Tasks to perform:
1. Using the Lost Hills review below, decide whether each statement agrees with it, answering yes or no and quoting the words that decide it. (a) The sheriff promotes Eve because he wants more positive press. (b) Eve's new partner is close to retirement. (c) The bodies of the missing mother and her two kids are found in the home.
2. Turn the paragraph of the Lost Hills review that begins "Eve is tough and intelligent" into a short bulleted list that keeps its main facts.
3. Translate this sentence from the Lost Hills review into Spanish: "The sheriff, desperate for more positive press, makes Eve the youngest female homicide detective in the department’s history."

Text section:
|---|
A detective’s brutal first case could make or break her career in an exhilarating thriller by #1 New York Times bestselling author Lee Goldberg.

A video of Deputy Eve Ronin’s off-duty arrest of an abusive movie star goes viral, turning her into a popular hero at a time when the Los Angeles County Sheriff’s Department is plagued by scandal. The sheriff, desperate for more positive press, makes Eve the youngest female homicide detective in the department’s history.

Now Eve, with a lot to learn and resented by her colleagues, has to justify her new badge. Her chance comes when she and her burned-out, soon-to-retire partner are called to the blood-splattered home of a missing single mother and her two kids. The horrific carnage screams multiple murder—but there are no corpses.

Eve has to rely on her instincts and tenacity to find the bodies and capture the vicious killer, all while battling her own insecurities and mounting pressure from the media, her bosses, and the bereaved family. It’s a deadly ordeal that will either prove her skills…or totally destroy her.

At heart, Lost Hills is a police procedural. Eve is new to the homicide division, having been promoted more due to sway public opinion than because of her actual skills. This is her first major case and it has the potential to make her a star or to go terribly awry. The crime is gruesome, and a lot more bloody than most books I read.

Eve is tough and intelligent. She knows fate threw her a good turn with the new job and she’s determined to prove she belongs. She’s no-nonsense and super dedicated. She’s paired with an older detective who is close to retirement. He provides some of the funnier moments, but he also supports her when it seems reasonable, lends his experience and authority to the investigation, and reminds her to do things like eat and sleep. He believes in balancing life and the job, which is an example she clearly needs.

This is police work that doesn’t depend on lab results. They match car types, make phone calls, interview people. There’s not a convenient figure print or DNA sample that gives away the murderer. It’s hard to put down. Even though it seems like all the family is dead, there’s still a sense of urgency in finding the killer and Goldberg keeps the tension high.
|---|
Data provided:
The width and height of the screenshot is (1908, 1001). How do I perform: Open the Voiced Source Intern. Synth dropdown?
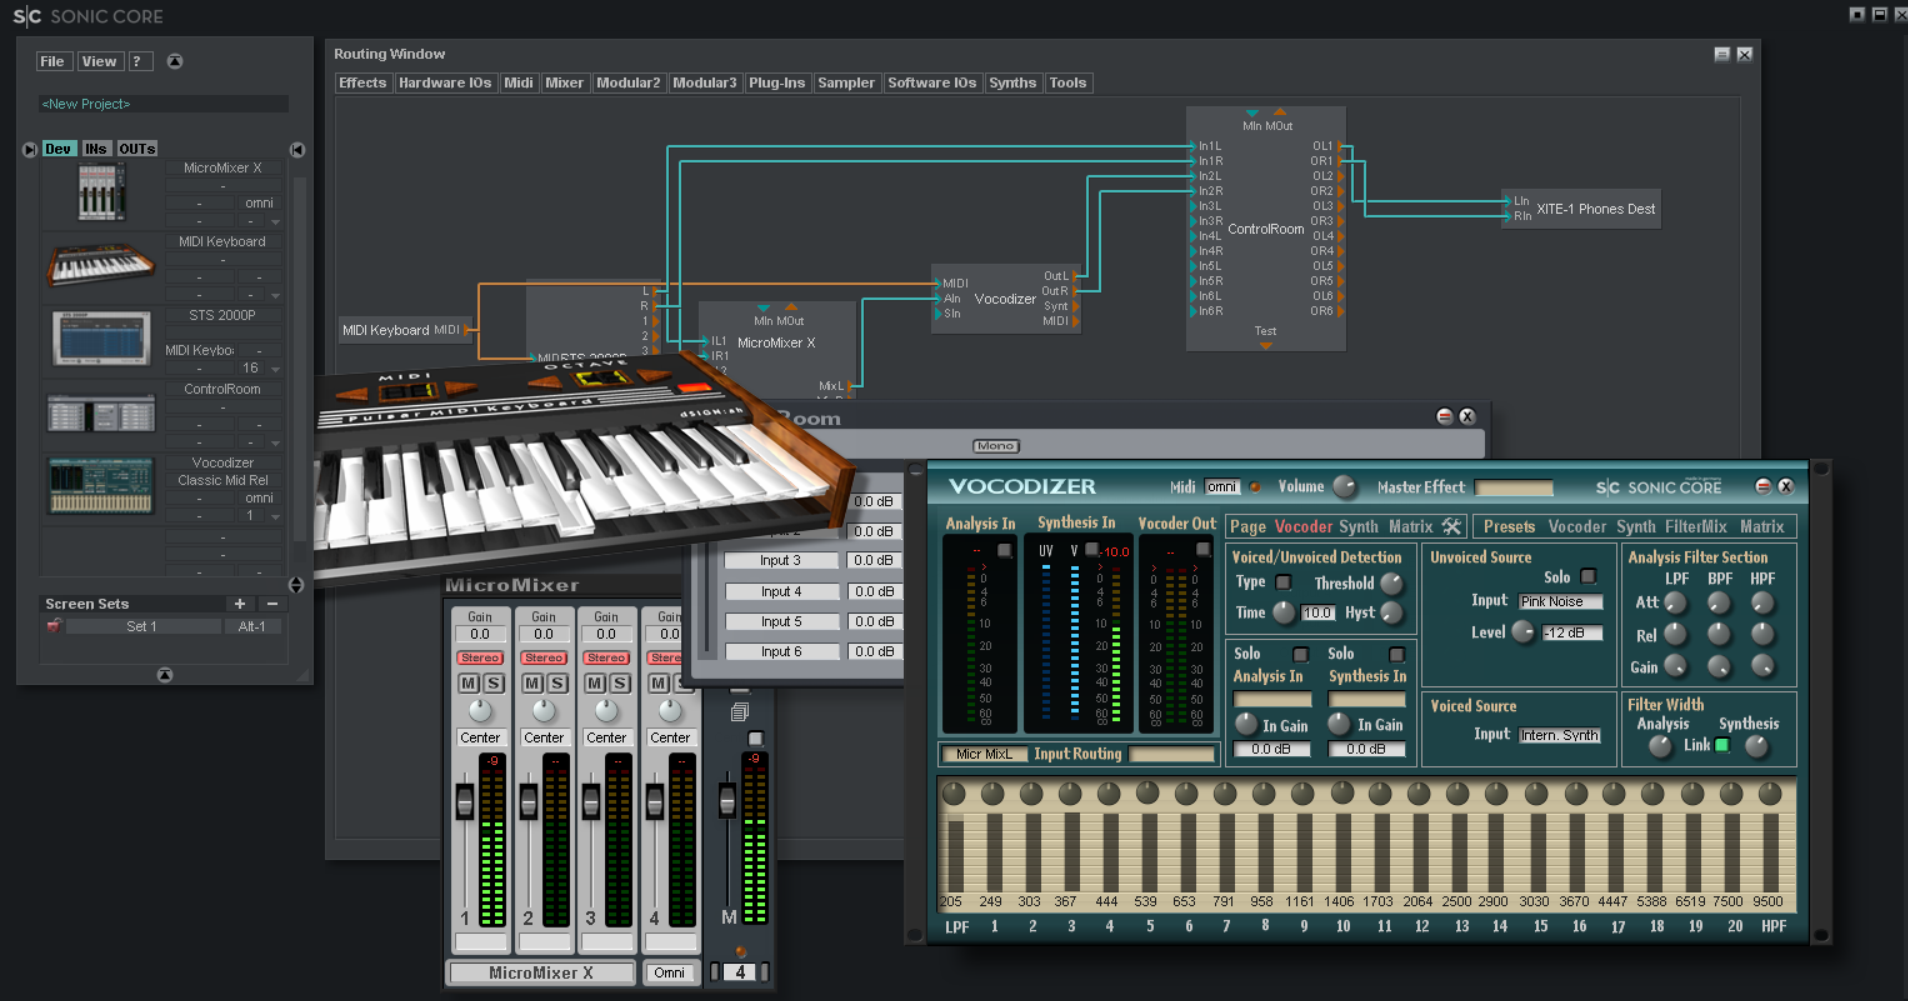[1560, 735]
|---|
Activity answers:
1.
(a) Yes: "The sheriff, desperate for more positive press, makes Eve the youngest female homicide detective in the department’s history."
(b) Yes: "her burned-out, soon-to-retire partner"
(c) No: "The horrific carnage screams multiple murder—but there are no corpses."

2.
- Eve is tough, intelligent, no-nonsense and very dedicated.
- She knows the new job was a lucky turn and is determined to prove she belongs.
- Her partner is an older detective close to retirement.
- He provides some of the funnier moments.
- He supports her when it seems reasonable and lends his experience and authority to the investigation.
- He reminds her to eat and sleep.
- He believes in balancing life and the job, an example she clearly needs.

3. El sheriff, desesperado por conseguir más prensa positiva, convierte a Eve en la mujer más joven en ser detective de homicidios en la historia del departamento.